• EXERCISE DATA
--- --- ---

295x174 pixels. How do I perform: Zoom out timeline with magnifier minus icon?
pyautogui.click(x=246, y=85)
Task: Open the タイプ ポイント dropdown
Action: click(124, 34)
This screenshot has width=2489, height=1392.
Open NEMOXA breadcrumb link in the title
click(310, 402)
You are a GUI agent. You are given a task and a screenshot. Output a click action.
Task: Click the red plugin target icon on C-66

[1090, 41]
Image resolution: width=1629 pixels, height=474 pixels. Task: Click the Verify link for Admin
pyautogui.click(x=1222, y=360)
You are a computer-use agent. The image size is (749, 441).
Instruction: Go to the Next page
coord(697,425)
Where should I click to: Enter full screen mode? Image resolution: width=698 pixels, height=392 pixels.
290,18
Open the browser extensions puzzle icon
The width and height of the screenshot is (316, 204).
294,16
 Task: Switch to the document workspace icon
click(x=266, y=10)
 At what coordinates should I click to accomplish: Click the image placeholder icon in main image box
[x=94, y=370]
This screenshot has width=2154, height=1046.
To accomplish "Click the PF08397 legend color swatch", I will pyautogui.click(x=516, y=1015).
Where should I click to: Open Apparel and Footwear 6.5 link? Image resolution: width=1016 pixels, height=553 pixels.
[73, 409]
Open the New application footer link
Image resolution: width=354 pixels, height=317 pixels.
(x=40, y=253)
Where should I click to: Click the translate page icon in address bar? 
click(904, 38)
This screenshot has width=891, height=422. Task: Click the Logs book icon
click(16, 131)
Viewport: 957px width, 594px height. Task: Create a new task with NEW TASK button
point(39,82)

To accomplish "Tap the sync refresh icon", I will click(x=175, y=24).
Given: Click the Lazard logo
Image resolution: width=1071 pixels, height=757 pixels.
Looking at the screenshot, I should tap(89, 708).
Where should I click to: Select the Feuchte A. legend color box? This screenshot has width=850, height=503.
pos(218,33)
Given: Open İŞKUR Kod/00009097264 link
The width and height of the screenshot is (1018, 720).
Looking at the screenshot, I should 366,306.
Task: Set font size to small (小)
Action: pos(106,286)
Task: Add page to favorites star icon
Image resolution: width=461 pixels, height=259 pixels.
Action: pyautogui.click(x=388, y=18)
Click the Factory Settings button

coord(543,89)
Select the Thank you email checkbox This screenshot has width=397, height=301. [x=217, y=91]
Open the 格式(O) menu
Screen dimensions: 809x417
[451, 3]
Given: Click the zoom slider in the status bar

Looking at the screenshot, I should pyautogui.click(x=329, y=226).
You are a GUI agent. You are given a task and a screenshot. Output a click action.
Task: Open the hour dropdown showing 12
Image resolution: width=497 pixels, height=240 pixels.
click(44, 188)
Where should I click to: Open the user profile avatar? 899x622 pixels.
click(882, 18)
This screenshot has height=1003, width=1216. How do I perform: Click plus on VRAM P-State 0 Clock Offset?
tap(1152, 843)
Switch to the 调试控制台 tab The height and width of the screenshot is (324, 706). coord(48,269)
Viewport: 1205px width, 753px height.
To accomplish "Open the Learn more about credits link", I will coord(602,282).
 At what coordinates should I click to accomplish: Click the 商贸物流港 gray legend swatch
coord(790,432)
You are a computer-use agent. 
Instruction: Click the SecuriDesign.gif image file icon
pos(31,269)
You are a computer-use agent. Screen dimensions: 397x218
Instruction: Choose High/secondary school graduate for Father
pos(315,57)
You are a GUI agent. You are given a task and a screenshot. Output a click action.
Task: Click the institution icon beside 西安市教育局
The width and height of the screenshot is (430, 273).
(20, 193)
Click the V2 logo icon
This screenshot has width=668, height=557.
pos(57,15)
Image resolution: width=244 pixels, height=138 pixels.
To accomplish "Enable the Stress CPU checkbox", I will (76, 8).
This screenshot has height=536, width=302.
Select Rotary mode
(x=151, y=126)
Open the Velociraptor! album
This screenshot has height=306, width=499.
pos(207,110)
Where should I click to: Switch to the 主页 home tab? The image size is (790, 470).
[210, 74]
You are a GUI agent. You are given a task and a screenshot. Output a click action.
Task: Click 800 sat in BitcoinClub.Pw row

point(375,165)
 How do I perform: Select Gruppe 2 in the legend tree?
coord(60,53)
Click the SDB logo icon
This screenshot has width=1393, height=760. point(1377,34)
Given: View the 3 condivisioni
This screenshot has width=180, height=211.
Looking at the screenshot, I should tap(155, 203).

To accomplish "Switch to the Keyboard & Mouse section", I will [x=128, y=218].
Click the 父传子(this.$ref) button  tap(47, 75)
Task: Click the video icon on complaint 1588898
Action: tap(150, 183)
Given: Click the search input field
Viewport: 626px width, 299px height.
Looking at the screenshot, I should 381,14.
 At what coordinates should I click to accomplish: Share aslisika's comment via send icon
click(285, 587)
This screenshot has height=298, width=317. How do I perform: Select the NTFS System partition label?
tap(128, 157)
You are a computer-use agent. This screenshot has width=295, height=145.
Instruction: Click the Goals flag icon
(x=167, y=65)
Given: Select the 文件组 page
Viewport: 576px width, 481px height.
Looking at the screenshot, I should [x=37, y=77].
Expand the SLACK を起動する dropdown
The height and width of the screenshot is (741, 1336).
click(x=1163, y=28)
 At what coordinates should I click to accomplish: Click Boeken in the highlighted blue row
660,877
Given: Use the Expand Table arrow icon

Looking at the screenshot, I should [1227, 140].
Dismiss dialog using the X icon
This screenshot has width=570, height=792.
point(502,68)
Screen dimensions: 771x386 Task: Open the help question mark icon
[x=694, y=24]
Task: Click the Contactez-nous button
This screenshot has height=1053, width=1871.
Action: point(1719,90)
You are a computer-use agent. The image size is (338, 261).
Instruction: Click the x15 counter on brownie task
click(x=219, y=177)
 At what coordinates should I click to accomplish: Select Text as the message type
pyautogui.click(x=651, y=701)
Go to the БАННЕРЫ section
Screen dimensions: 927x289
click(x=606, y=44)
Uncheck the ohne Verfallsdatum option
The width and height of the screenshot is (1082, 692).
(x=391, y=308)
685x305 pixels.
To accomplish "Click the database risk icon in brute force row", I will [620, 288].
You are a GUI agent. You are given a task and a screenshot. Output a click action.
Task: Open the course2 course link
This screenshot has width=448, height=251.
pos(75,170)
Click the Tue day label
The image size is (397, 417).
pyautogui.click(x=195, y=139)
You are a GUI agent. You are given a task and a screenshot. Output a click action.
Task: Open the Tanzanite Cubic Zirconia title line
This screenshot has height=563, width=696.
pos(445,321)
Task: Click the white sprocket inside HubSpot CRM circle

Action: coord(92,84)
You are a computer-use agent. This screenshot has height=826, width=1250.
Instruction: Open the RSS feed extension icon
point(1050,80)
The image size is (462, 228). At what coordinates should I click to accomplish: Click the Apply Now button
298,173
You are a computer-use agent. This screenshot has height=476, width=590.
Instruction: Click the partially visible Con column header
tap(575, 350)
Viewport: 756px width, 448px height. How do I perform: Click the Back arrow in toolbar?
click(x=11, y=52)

--- --- ---

• TASK DIRECTIONS
Rewrite all of the material above as a numbered list, one line per item, with the blank lines dropped.

• TASK RESULT
1. 295x174 pixels. How do I perform: Zoom out timeline with magnifier minus icon?
2. pyautogui.click(x=246, y=85)
3. Task: Open the タイプ ポイント dropdown
4. Action: click(124, 34)
5. This screenshot has width=2489, height=1392.
6. Open NEMOXA breadcrumb link in the title
7. click(310, 402)
8. You are a GUI agent. You are given a task and a screenshot. Output a click action.
9. Task: Click the red plugin target icon on C-66
10. [1090, 41]
11. Image resolution: width=1629 pixels, height=474 pixels. Task: Click the Verify link for Admin
12. pyautogui.click(x=1222, y=360)
13. You are a computer-use agent. The image size is (749, 441).
14. Instruction: Go to the Next page
15. coord(697,425)
16. Where should I click to: Enter full screen mode? Image resolution: width=698 pixels, height=392 pixels.
17. 290,18
18. Open the browser extensions puzzle icon
19. The width and height of the screenshot is (316, 204).
20. 294,16
21.  Task: Switch to the document workspace icon
22. click(x=266, y=10)
23.  At what coordinates should I click to accomplish: Click the image placeholder icon in main image box
24. [x=94, y=370]
25. This screenshot has width=2154, height=1046.
26. To accomplish "Click the PF08397 legend color swatch", I will pyautogui.click(x=516, y=1015).
27. Where should I click to: Open Apparel and Footwear 6.5 link? Image resolution: width=1016 pixels, height=553 pixels.
28. [73, 409]
29. Open the New application footer link
30. Image resolution: width=354 pixels, height=317 pixels.
31. (x=40, y=253)
32. Where should I click to: Click the translate page icon in address bar? 
33. click(904, 38)
34. This screenshot has width=891, height=422. Task: Click the Logs book icon
35. click(16, 131)
36. Viewport: 957px width, 594px height. Task: Create a new task with NEW TASK button
37. point(39,82)
38. To accomplish "Tap the sync refresh icon", I will click(x=175, y=24).
39. Given: Click the Lazard logo
40. Image resolution: width=1071 pixels, height=757 pixels.
41. Looking at the screenshot, I should tap(89, 708).
42. Where should I click to: Select the Feuchte A. legend color box? This screenshot has width=850, height=503.
43. pos(218,33)
44. Given: Open İŞKUR Kod/00009097264 link
45. The width and height of the screenshot is (1018, 720).
46. Looking at the screenshot, I should 366,306.
47. Task: Set font size to small (小)
48. Action: pos(106,286)
49. Task: Add page to favorites star icon
50. Image resolution: width=461 pixels, height=259 pixels.
51. Action: pyautogui.click(x=388, y=18)
52. Click the Factory Settings button
53. coord(543,89)
54. Select the Thank you email checkbox This screenshot has width=397, height=301. [x=217, y=91]
55. Open the 格式(O) menu
56. Screen dimensions: 809x417
57. [451, 3]
58. Given: Click the zoom slider in the status bar
59. Looking at the screenshot, I should pyautogui.click(x=329, y=226).
60. You are a GUI agent. You are given a task and a screenshot. Output a click action.
61. Task: Open the hour dropdown showing 12
62. Image resolution: width=497 pixels, height=240 pixels.
63. click(44, 188)
64. Where should I click to: Open the user profile avatar? 899x622 pixels.
65. click(882, 18)
66. This screenshot has height=1003, width=1216. How do I perform: Click plus on VRAM P-State 0 Clock Offset?
67. tap(1152, 843)
68. Switch to the 调试控制台 tab The height and width of the screenshot is (324, 706). coord(48,269)
69. Viewport: 1205px width, 753px height.
70. To accomplish "Open the Learn more about credits link", I will coord(602,282).
71.  At what coordinates should I click to accomplish: Click the 商贸物流港 gray legend swatch
72. coord(790,432)
73. You are a computer-use agent. 
74. Instruction: Click the SecuriDesign.gif image file icon
75. pos(31,269)
76. You are a computer-use agent. Screen dimensions: 397x218
77. Instruction: Choose High/secondary school graduate for Father
78. pos(315,57)
79. You are a GUI agent. You are given a task and a screenshot. Output a click action.
80. Task: Click the institution icon beside 西安市教育局
81. The width and height of the screenshot is (430, 273).
82. (20, 193)
83. Click the V2 logo icon
84. This screenshot has width=668, height=557.
85. pos(57,15)
86. Image resolution: width=244 pixels, height=138 pixels.
87. To accomplish "Enable the Stress CPU checkbox", I will (76, 8).
88. This screenshot has height=536, width=302.
89. Select Rotary mode
90. (x=151, y=126)
91. Open the Velociraptor! album
92. This screenshot has height=306, width=499.
93. pos(207,110)
94. Where should I click to: Switch to the 主页 home tab? The image size is (790, 470).
95. [210, 74]
96. You are a GUI agent. You are given a task and a screenshot. Output a click action.
97. Task: Click 800 sat in BitcoinClub.Pw row
98. point(375,165)
99.  How do I perform: Select Gruppe 2 in the legend tree?
100. coord(60,53)
101. Click the SDB logo icon
102. This screenshot has width=1393, height=760. point(1377,34)
103. Given: View the 3 condivisioni
104. This screenshot has width=180, height=211.
105. Looking at the screenshot, I should tap(155, 203).
106. To accomplish "Switch to the Keyboard & Mouse section", I will [x=128, y=218].
107. Click the 父传子(this.$ref) button  tap(47, 75)
108. Task: Click the video icon on complaint 1588898
109. Action: tap(150, 183)
110. Given: Click the search input field
111. Viewport: 626px width, 299px height.
112. Looking at the screenshot, I should 381,14.
113.  At what coordinates should I click to accomplish: Share aslisika's comment via send icon
114. click(285, 587)
115. This screenshot has height=298, width=317. How do I perform: Select the NTFS System partition label?
116. tap(128, 157)
117. You are a computer-use agent. This screenshot has width=295, height=145.
118. Instruction: Click the Goals flag icon
119. (x=167, y=65)
120. Given: Select the 文件组 page
121. Viewport: 576px width, 481px height.
122. Looking at the screenshot, I should [x=37, y=77].
123. Expand the SLACK を起動する dropdown
124. The height and width of the screenshot is (741, 1336).
125. click(x=1163, y=28)
126.  At what coordinates should I click to accomplish: Click Boeken in the highlighted blue row
127. 660,877
128. Given: Use the Expand Table arrow icon
129. Looking at the screenshot, I should [1227, 140].
130. Dismiss dialog using the X icon
131. This screenshot has width=570, height=792.
132. point(502,68)
133. Screen dimensions: 771x386 Task: Open the help question mark icon
134. [x=694, y=24]
135. Task: Click the Contactez-nous button
136. This screenshot has height=1053, width=1871.
137. Action: point(1719,90)
138. You are a computer-use agent. The image size is (338, 261).
139. Instruction: Click the x15 counter on brownie task
140. click(x=219, y=177)
141.  At what coordinates should I click to accomplish: Select Text as the message type
142. pyautogui.click(x=651, y=701)
143. Go to the БАННЕРЫ section
144. Screen dimensions: 927x289
145. click(x=606, y=44)
146. Uncheck the ohne Verfallsdatum option
147. The width and height of the screenshot is (1082, 692).
148. (x=391, y=308)
149. 685x305 pixels.
150. To accomplish "Click the database risk icon in brute force row", I will [620, 288].
151. You are a GUI agent. You are given a task and a screenshot. Output a click action.
152. Task: Open the course2 course link
153. This screenshot has width=448, height=251.
154. pos(75,170)
155. Click the Tue day label
156. The image size is (397, 417).
157. pyautogui.click(x=195, y=139)
158. You are a GUI agent. You are given a task and a screenshot. Output a click action.
159. Task: Open the Tanzanite Cubic Zirconia title line
160. This screenshot has height=563, width=696.
161. pos(445,321)
162. Task: Click the white sprocket inside HubSpot CRM circle
163. Action: coord(92,84)
164. You are a computer-use agent. This screenshot has height=826, width=1250.
165. Instruction: Open the RSS feed extension icon
166. point(1050,80)
167. The image size is (462, 228). At what coordinates should I click to accomplish: Click the Apply Now button
168. 298,173
169. You are a computer-use agent. This screenshot has height=476, width=590.
170. Instruction: Click the partially visible Con column header
171. tap(575, 350)
172. Viewport: 756px width, 448px height. How do I perform: Click the Back arrow in toolbar?
173. click(x=11, y=52)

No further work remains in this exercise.